**STUDY QUESTIONS**
• A. Which three companies does the excerpt on Uber's culture name as examples of the global behemoth employees expected Uber to become?
• B. From the excerpt on Uber's culture, write out the passage that begins at the words "One particularly raucous" and stops after "sleep with subordinates.".

**TEXT UNDER STUDY**
........

Isaac, Mike - Super Pumped : The Battle for Uber by Isaac Mike

Isaac, Mike - Super Pumped : The Battle for Uber by Isaac Mike

Author:Isaac, Mike [Isaac, Mike]
Language: eng
Format: epub
Publisher: W W Norton & Co Inc
Published: 2019-08-05T20:26:46+00:00


The tone of Uber’s culture was being set from the top. Kalanick knew what he wanted in his employees—who were mostly white, male, and in their twenties—and made his hiring decisions based on that instinct. The result was a workforce that largely reflected Kalanick himself.

Every global office was unique. Kalanick wanted to empower his workers—“let builders build,” according to the Uber company value—and urged employees to be responsible for their own fiefdoms. Yet still, because Uber had hired thousands of Kalanick clones, many satellite offices had flickers of similarity.

Southeast Asia, for instance, was a hotbed of partying for Uber operations employees and managers. Cocaine and booze were common, as was harassment—and even worse.

One female employee in Uber’s Malaysian office was heading home from work one evening in 2015, when she noticed a group of men following her. It was a local gang, she realized, and began frantically texting people for help. One of those people was her boss, the local Uber general manager. She said that she needed help, and that she was scared she was going to be raped.

As her ride home continued, her manager responded: “Don’t worry, Uber has great health care,” he texted. “We will pay for your medical bills.”

The Thailand office at the time was perhaps even worse, a toxic workplace where drug use and visits from sex workers were not unheard of. No one from Uber kept the behavior in check.

One particularly raucous evening, a bunch of Uber Thailand employees were up late drinking and snorting coke, a semiregular occurrence at that office. One female Uber employee with the group had decided she didn’t want to do drugs with her colleagues, and tried to abstain. Before she could leave, her manager grabbed the woman and shook her, bruising her. Then he grabbed the back of her head and shoved her face-first into the pile of cocaine on the table, forcing her to snort the drugs in front of them.

The New York office was largely defined by its machismo, sexism, and aggression. São Paolo saw angry managers throwing coffee cups across the room or screaming at employees when they weren’t happy with results. It wasn’t unheard of for managers to sleep with subordinates.

These dark events rarely led to consequences for management, and other employees—if they knew about the wrongdoing—either ignored the problems or squashed their concerns. But for many, the drawbacks did not outweigh the excitement. Even if they had to white-knuckle it through bad times, there was a pervasive feeling that Uber, the world’s preeminent ride-hailing service, would soon become a global behemoth on the order of Google, Amazon, or Apple. Uber had billions in the bank, was poaching top talent from companies across the Valley, and had its sights set on conquering international markets. When employees’ restricted shares vested, they would earn an absurdly sweet payday.

Kalanick’s fortieth brithday was a bash he wouldn’t forget—a multi-yacht party in the Aegean sea featuring top shelf booze and a group of models flown in for good measure. By the end of 2016, life was good for Travis Kalanick.

........

**PROVIDED RECORDS**
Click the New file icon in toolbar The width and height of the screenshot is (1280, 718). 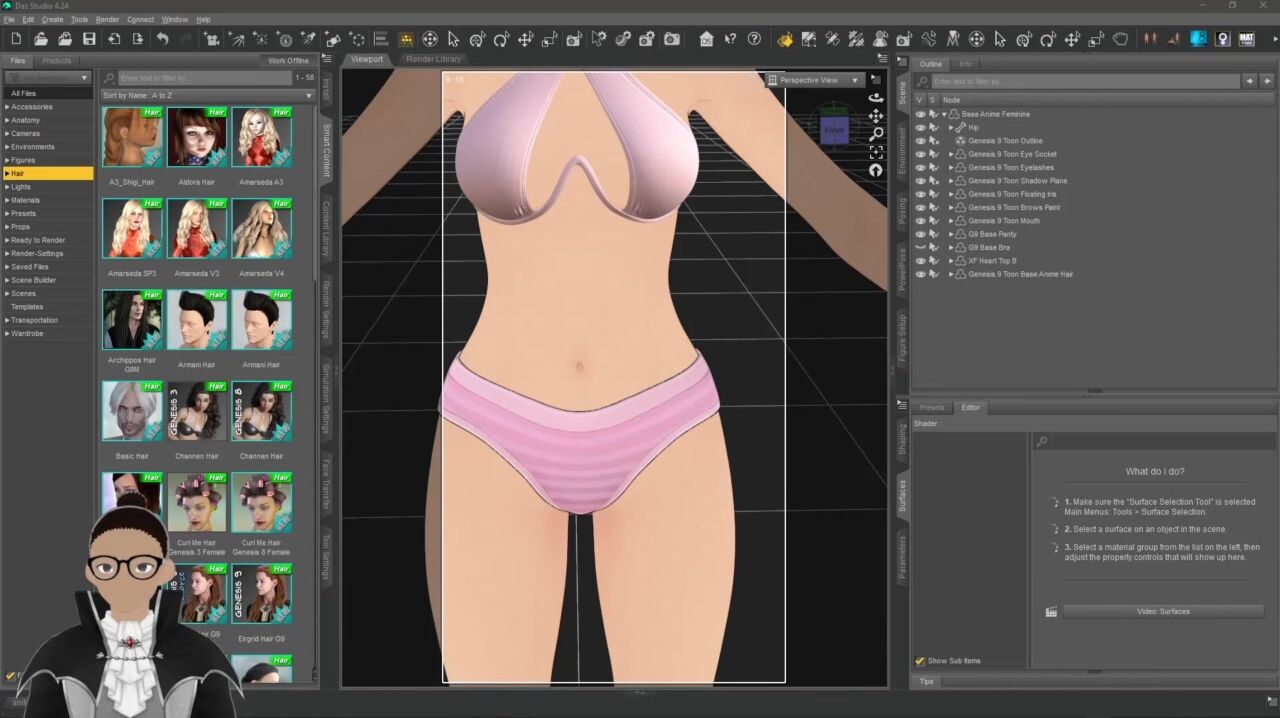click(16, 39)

........

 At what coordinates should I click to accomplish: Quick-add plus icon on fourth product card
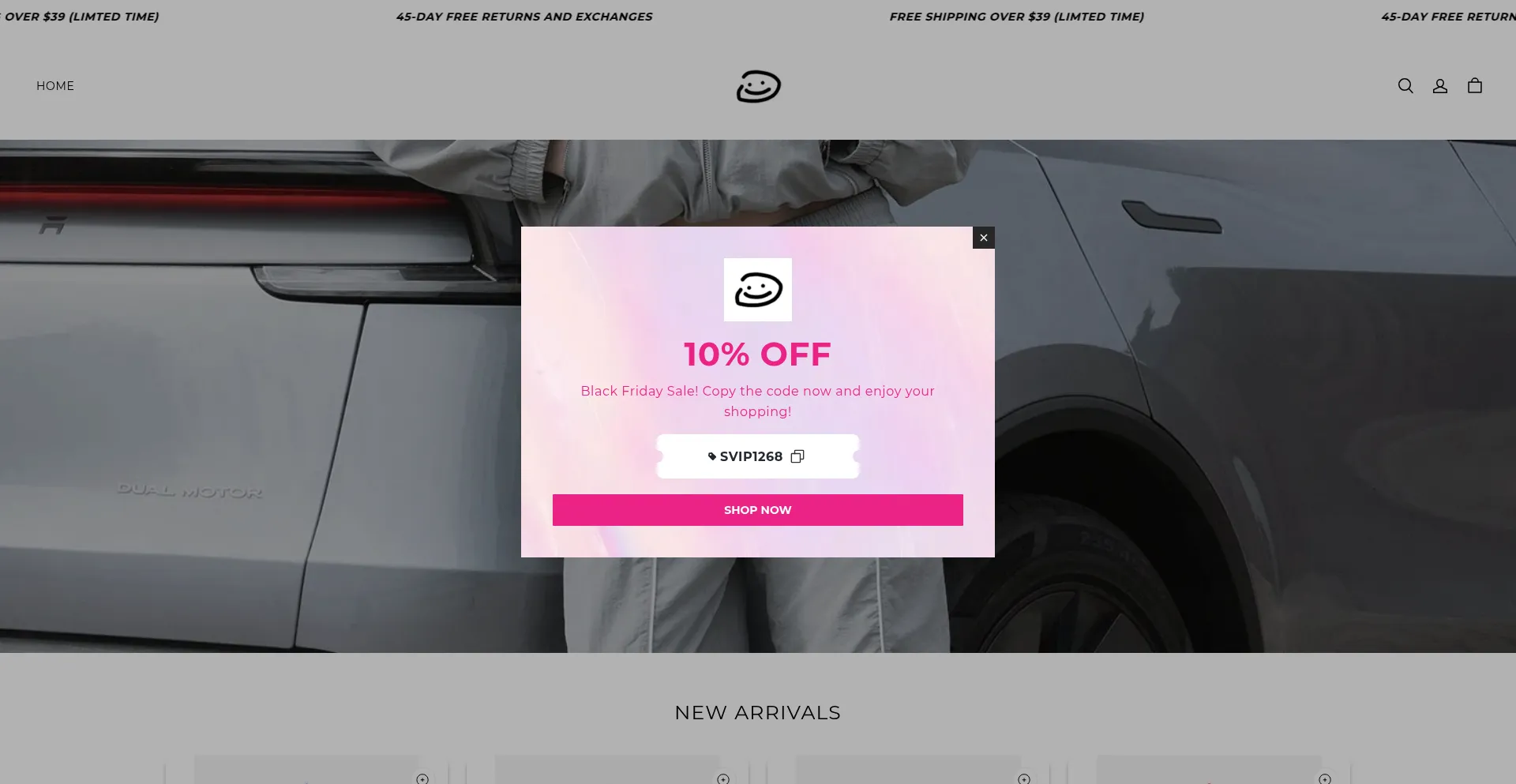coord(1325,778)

........

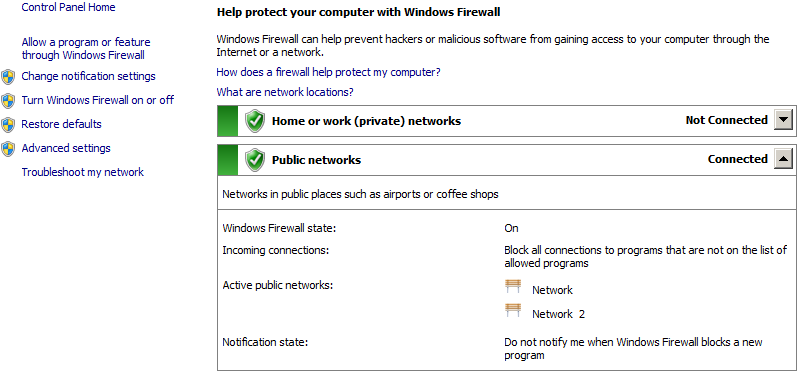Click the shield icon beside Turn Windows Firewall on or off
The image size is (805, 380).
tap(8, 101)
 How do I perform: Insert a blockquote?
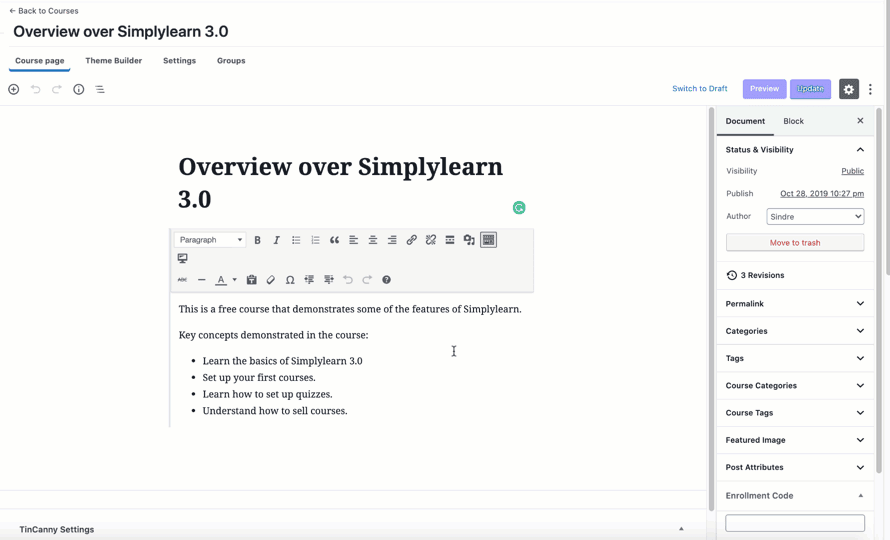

........

**RESPONSES PER TASK**
• A. Google, Amazon, and Apple.

• B.
One particularly raucous evening, a bunch of Uber Thailand employees were up late drinking and snorting coke, a semiregular occurrence at that office. One female Uber employee with the group had decided she didn’t want to do drugs with her colleagues, and tried to abstain. Before she could leave, her manager grabbed the woman and shook her, bruising her. Then he grabbed the back of her head and shoved her face-first into the pile of cocaine on the table, forcing her to snort the drugs in front of them.

The New York office was largely defined by its machismo, sexism, and aggression. São Paolo saw angry managers throwing coffee cups across the room or screaming at employees when they weren’t happy with results. It wasn’t unheard of for managers to sleep with subordinates.